▶ **WHAT IS EXPECTED**: The response should consist of the data below, copied exactly, with no pictures in it.

▶ **DATA FOR ANALYSIS**:

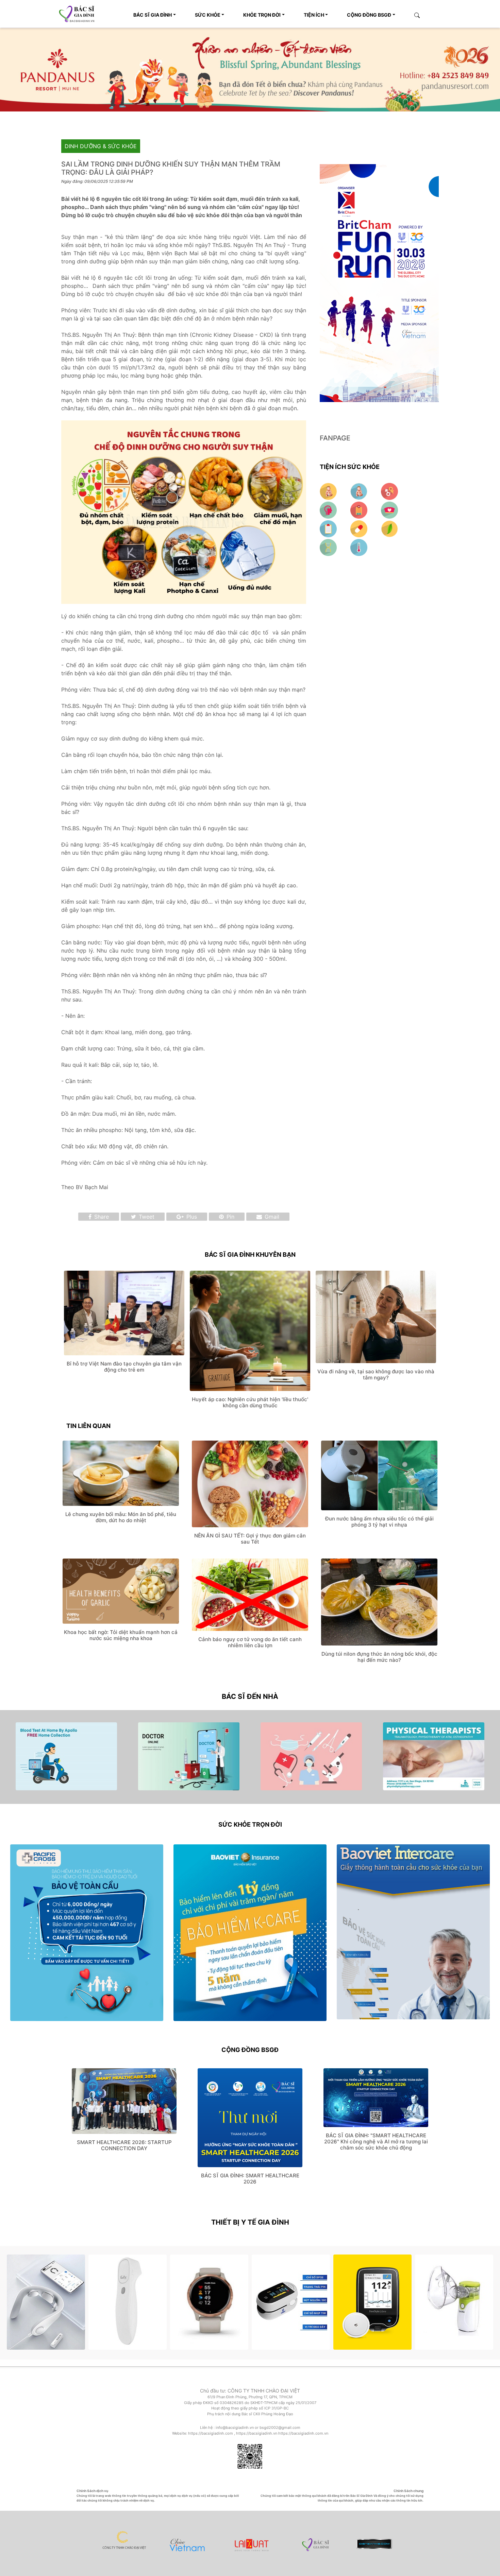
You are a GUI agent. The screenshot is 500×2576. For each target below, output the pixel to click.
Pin (229, 1215)
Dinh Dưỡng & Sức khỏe (101, 145)
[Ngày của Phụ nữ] (389, 489)
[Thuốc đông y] (389, 527)
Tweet (145, 1215)
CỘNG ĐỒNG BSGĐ (369, 15)
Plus (191, 1215)
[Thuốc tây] (359, 527)
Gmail (271, 1215)
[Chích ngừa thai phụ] (359, 508)
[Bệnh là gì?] (329, 545)
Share (101, 1215)
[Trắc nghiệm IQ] (329, 508)
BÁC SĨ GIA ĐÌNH (152, 15)
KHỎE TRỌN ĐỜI (262, 15)
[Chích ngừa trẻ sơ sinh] (389, 508)
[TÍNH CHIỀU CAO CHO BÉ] (329, 489)
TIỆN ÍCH (314, 15)
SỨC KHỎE (207, 15)
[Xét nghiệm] (358, 545)
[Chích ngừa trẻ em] (329, 527)
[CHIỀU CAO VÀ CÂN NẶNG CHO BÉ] (359, 489)
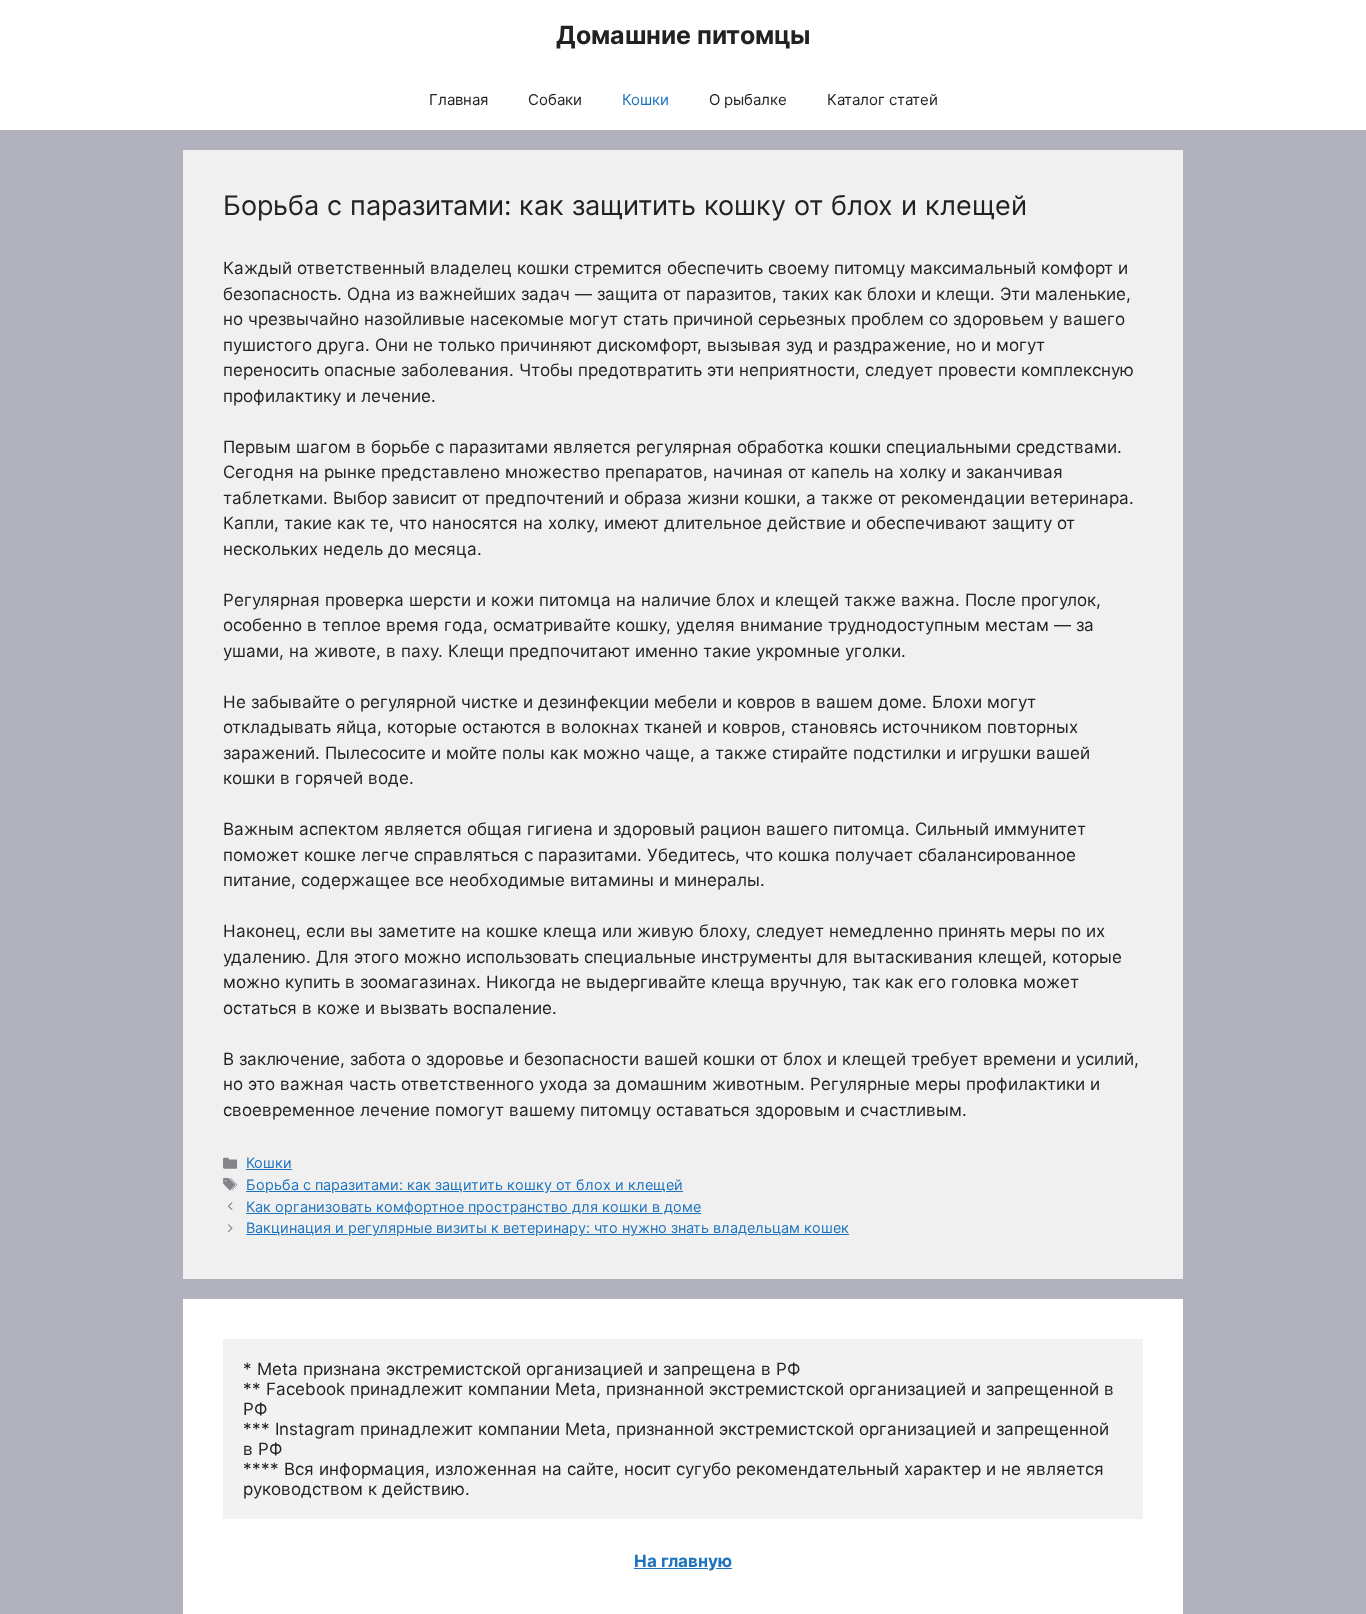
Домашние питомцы (683, 35)
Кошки (645, 99)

▶ **FINISHED TASK**:
You are a GUI agent. The screenshot is 500×2576. For each target below, output the pixel to click.
Pin (229, 1215)
Dinh Dưỡng & Sức khỏe (101, 145)
[Ngày của Phụ nữ] (389, 489)
[Thuốc đông y] (389, 527)
Tweet (145, 1215)
CỘNG ĐỒNG BSGĐ (369, 15)
Plus (191, 1215)
[Thuốc tây] (359, 527)
Gmail (271, 1215)
[Chích ngừa thai phụ] (359, 508)
[Bệnh là gì?] (329, 545)
Share (101, 1215)
[Trắc nghiệm IQ] (329, 508)
BÁC SĨ GIA ĐÌNH (152, 15)
KHỎE TRỌN ĐỜI (262, 15)
[Chích ngừa trẻ sơ sinh] (389, 508)
[TÍNH CHIỀU CAO CHO BÉ] (329, 489)
TIỆN ÍCH (314, 15)
SỨC KHỎE (207, 15)
[Xét nghiệm] (358, 545)
[Chích ngừa trẻ em] (329, 527)
[CHIỀU CAO VÀ CÂN NẶNG CHO BÉ] (359, 489)
Домашние питомцы (683, 35)
Кошки (645, 99)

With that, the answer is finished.